What the task requires: In your copy, leave out the pictures and reproduce the listing below exactly.
= Beginning of Section =
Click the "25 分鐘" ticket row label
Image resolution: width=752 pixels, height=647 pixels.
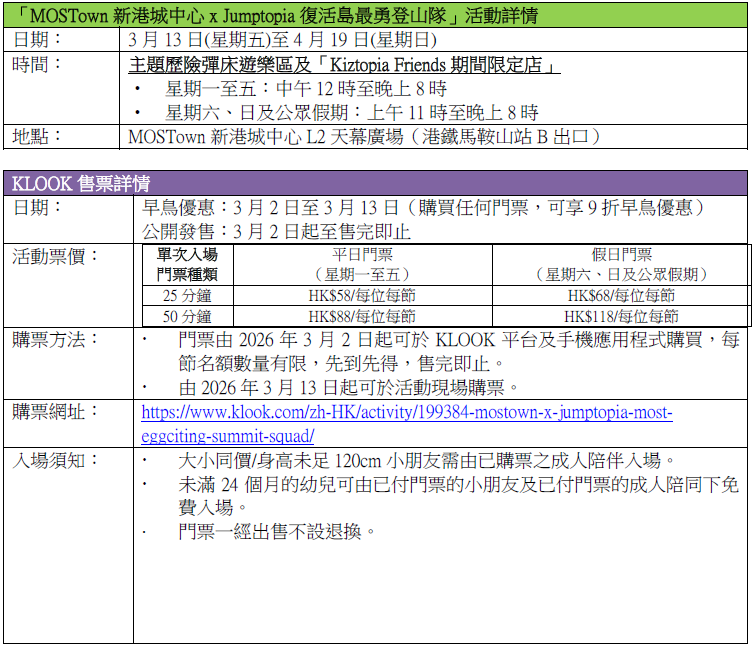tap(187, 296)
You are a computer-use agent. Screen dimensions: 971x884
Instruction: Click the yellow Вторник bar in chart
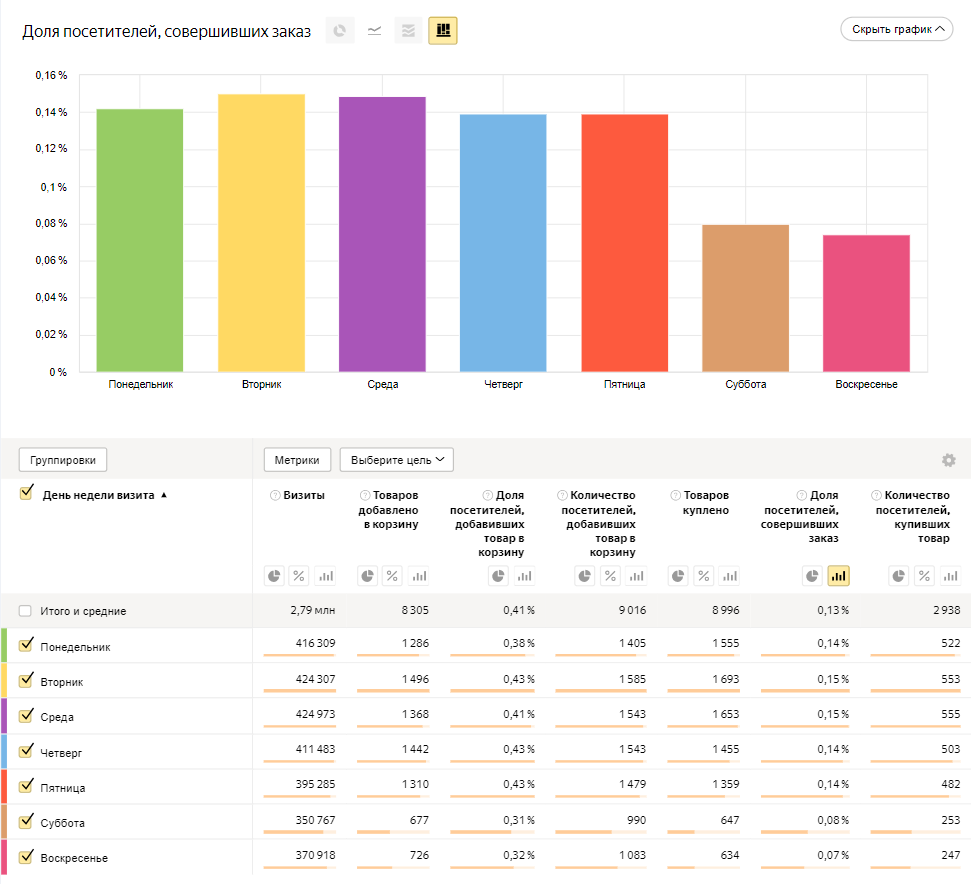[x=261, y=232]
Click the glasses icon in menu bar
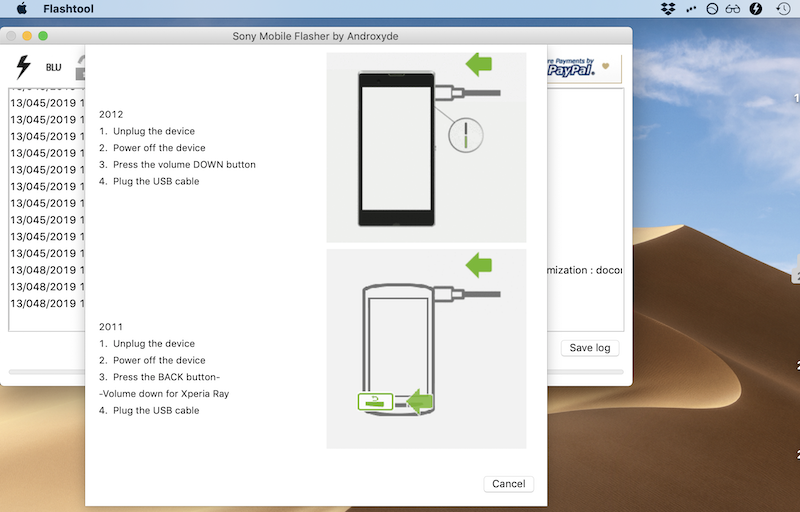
= End of Section =
Exercise output:
Click the "25 分鐘" ticket row label
Image resolution: width=752 pixels, height=647 pixels.
tap(187, 296)
You are a computer-use agent. Screen dimensions: 971x884
Instruction: Click the yellow Вторник bar in chart
[x=261, y=232]
Click the glasses icon in menu bar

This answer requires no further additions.